— Texte fourni —
-*-*-

Si les partenariats avec Blablacar et plus récemment Drivy faisaient figure de galop d'essai, une étape est franchie depuis juillet 2018 avec un parcours 100% digital sur LeasingAuto et l'application mobile MonLeasing. Jean-François Chanal, directeur général ALD Automotive France, explique à L'argus l'engagement du groupe sur le marché des particuliers à travers ce nouveau produit.

Fait-on fausse route si l'on dit que LeasingAuto a tout pour être la pierre angulaire de votre stratégie de conquête du marché LLD à particulier ? Vous ne vous trompez pas. Le marché à particulier est encore relativement faible. Cela étant, nous n'allons pas nous priver de proposer aux particuliers notre produit et nos services de location longue durée, comme nous le faisons avec une entreprise. Nous avions commencé avec les plus grandes sociétés, au fur et à mesure nous avons adressé des entreprises plus petites. Après les TPE et les professions libérales, les particuliers sont la suite logique.
Ces cibles n'ont pas forcément une grande connaissance du produit LLD. Mais les entreprises avaient aussi connu un passage de l'achat au coût d'usage et le particulier suit ce chemin. Cela représente à notre niveau de l'investissement et la définition d'une nouvelle approche, car on n'aborde pas un particulier comme une société. C'est la raison pour laquelle nous avons développé LeasingAuto en 100% digital, pour tester ce mode de commercialisation et permettre au client particulier de choisir son véhicule et ses prestations. Il a ensuite accès à un produit flexible, quasiment identique à la LLD à entreprise. Le coût d'usage du véhicule est tout à fait raisonnable.

-*-*-

Recopiez le texte fourni en commençant par « Fait-on fausse route » et en allant jusqu'à « la suite logique. », et remplacez « LeasingAuto » par « MonLeasing ». Les données proviennent d'une source distincte du texte fourni.

-*-*-

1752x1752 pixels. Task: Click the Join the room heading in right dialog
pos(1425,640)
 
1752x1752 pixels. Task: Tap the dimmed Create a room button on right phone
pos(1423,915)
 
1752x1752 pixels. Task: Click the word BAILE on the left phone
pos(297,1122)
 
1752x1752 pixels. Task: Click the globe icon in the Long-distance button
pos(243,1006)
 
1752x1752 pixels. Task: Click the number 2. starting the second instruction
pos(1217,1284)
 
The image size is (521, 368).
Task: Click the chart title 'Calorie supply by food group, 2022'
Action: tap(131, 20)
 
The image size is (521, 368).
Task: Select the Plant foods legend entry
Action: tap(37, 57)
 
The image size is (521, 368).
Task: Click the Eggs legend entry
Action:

-*-*-

— Corrigé —
Fait-on fausse route si l'on dit que MonLeasing a tout pour être la pierre angulaire de votre stratégie de conquête du marché LLD à particulier ? Vous ne vous trompez pas. Le marché à particulier est encore relativement faible. Cela étant, nous n'allons pas nous priver de proposer aux particuliers notre produit et nos services de location longue durée, comme nous le faisons avec une entreprise. Nous avions commencé avec les plus grandes sociétés, au fur et à mesure nous avons adressé des entreprises plus petites. Après les TPE et les professions libérales, les particuliers sont la suite logique.